## Do this:
Give the entries from the line containing "You are a computer-use" through the end of the entries as a two-column CSV headed input and output. Put one row per entry, with each field in quotation marks, line breaks turned into spaces, and the pictures left out.

◆ ◆ ◆

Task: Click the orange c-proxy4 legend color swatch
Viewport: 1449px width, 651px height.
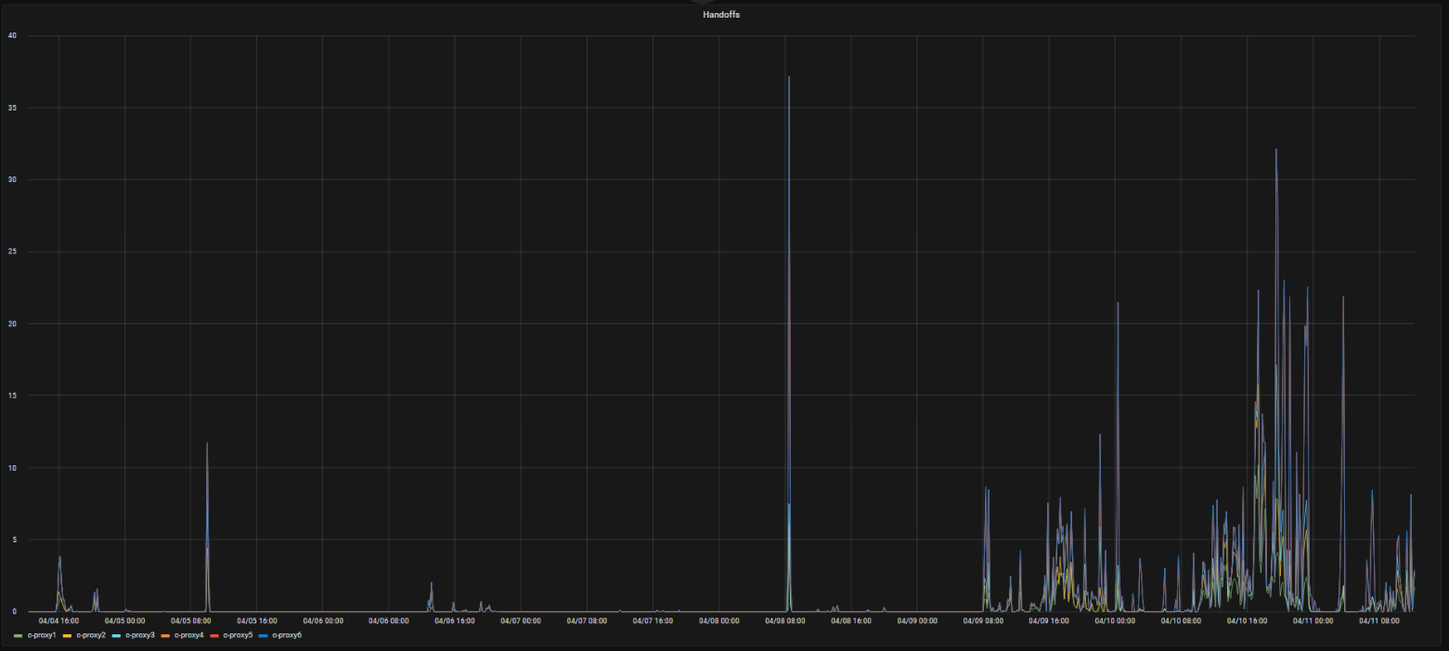Action: 165,635
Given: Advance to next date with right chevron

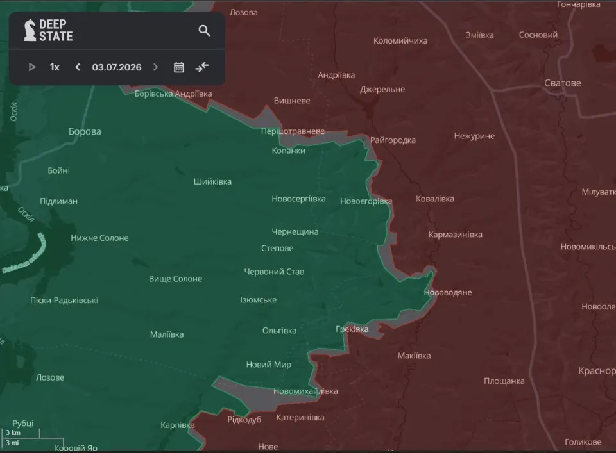Looking at the screenshot, I should point(155,67).
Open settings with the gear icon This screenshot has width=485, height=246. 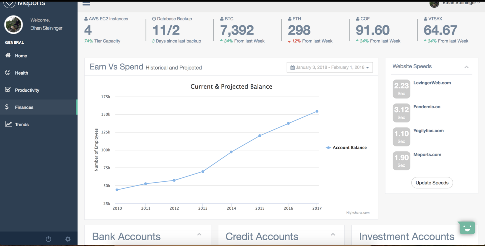click(x=68, y=239)
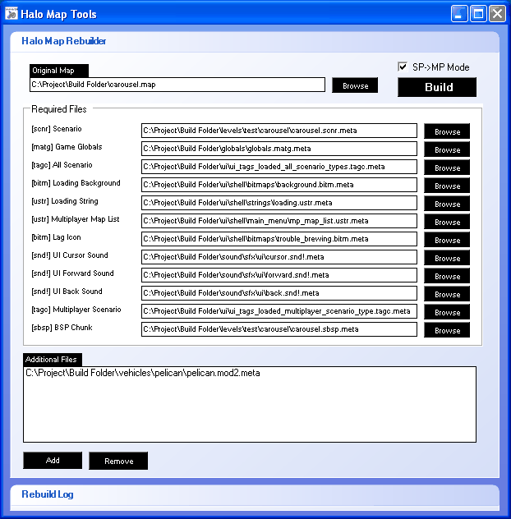
Task: Click the [snd!] UI Cursor Sound path field
Action: [x=279, y=257]
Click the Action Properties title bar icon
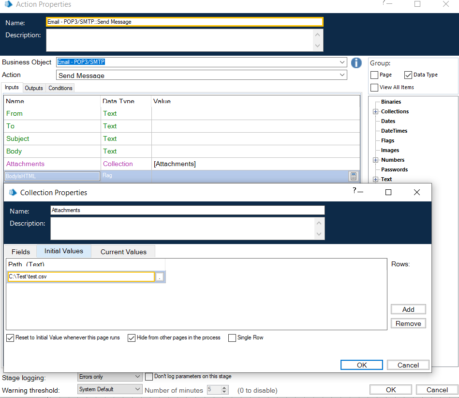The height and width of the screenshot is (398, 459). coord(8,4)
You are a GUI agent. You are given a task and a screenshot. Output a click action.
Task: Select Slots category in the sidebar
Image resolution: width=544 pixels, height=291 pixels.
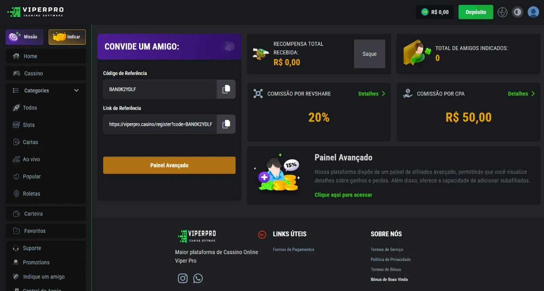pyautogui.click(x=29, y=125)
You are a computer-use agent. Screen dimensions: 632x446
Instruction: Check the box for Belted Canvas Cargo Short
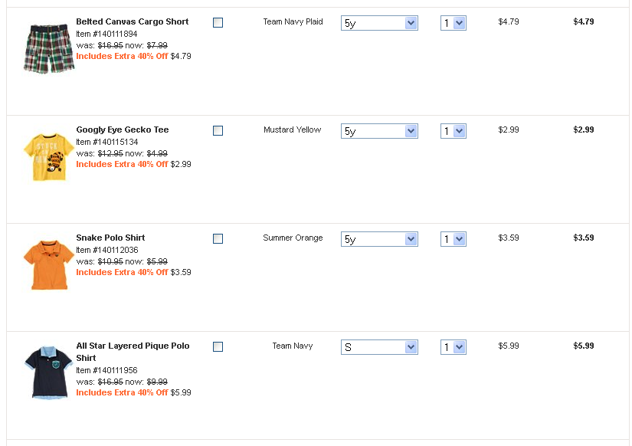pos(218,23)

◆ ◆ ◆

## Full response:
input,output
"You are a computer-use agent. Screen dimensions: 632x446 Instruction: Check the box for Belted Canvas Cargo Short","pos(218,23)"